_Assigned task_
Your answer must be the exact lines from the one holding "Where should I" through the end of the entries, with no pictures.
__________
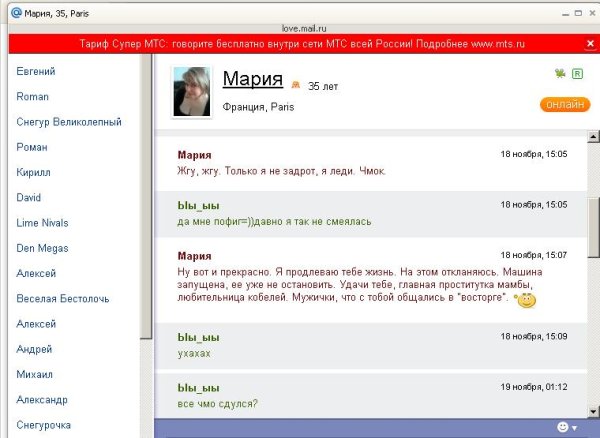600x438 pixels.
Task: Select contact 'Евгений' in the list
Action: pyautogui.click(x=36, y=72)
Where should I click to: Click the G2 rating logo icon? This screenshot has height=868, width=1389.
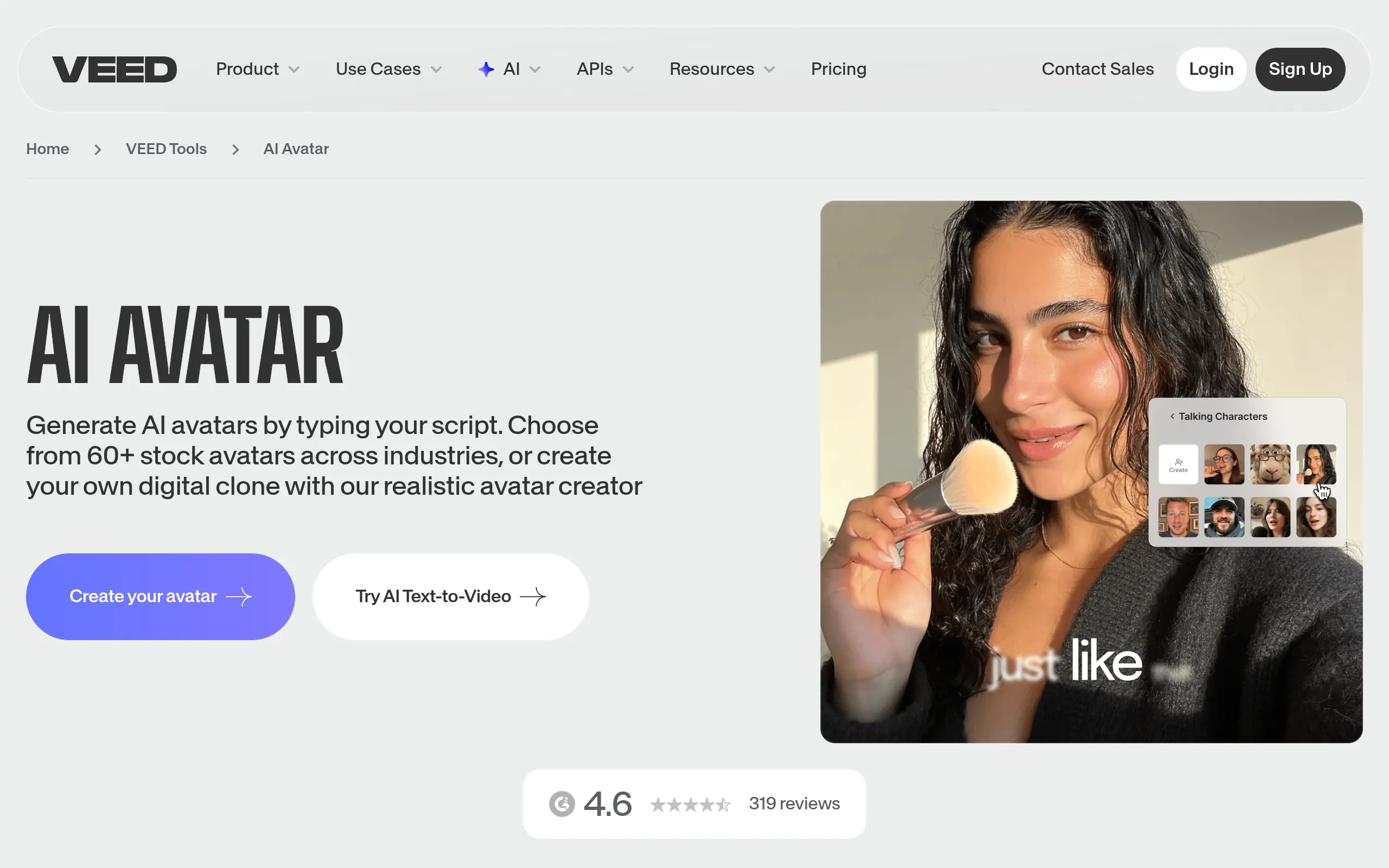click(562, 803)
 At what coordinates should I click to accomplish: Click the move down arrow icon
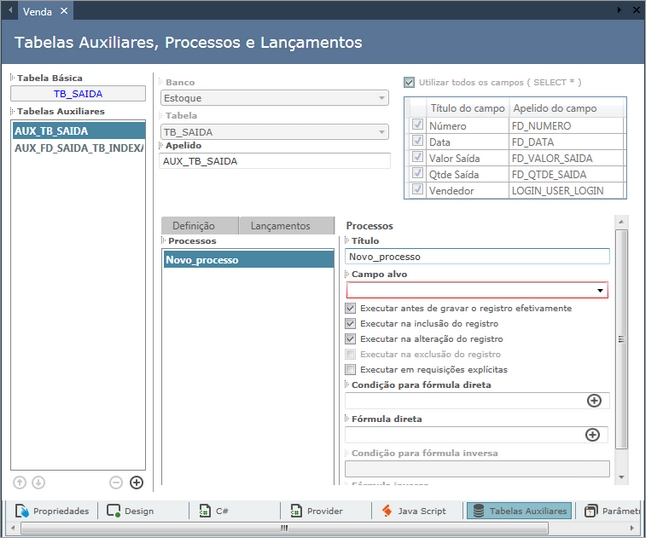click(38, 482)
__________
_Finished exercise_
Where should I click to: Click the G2 rating logo icon? This screenshot has height=868, width=1389.
click(562, 803)
 At what coordinates should I click to accomplish: Click the move down arrow icon
click(38, 482)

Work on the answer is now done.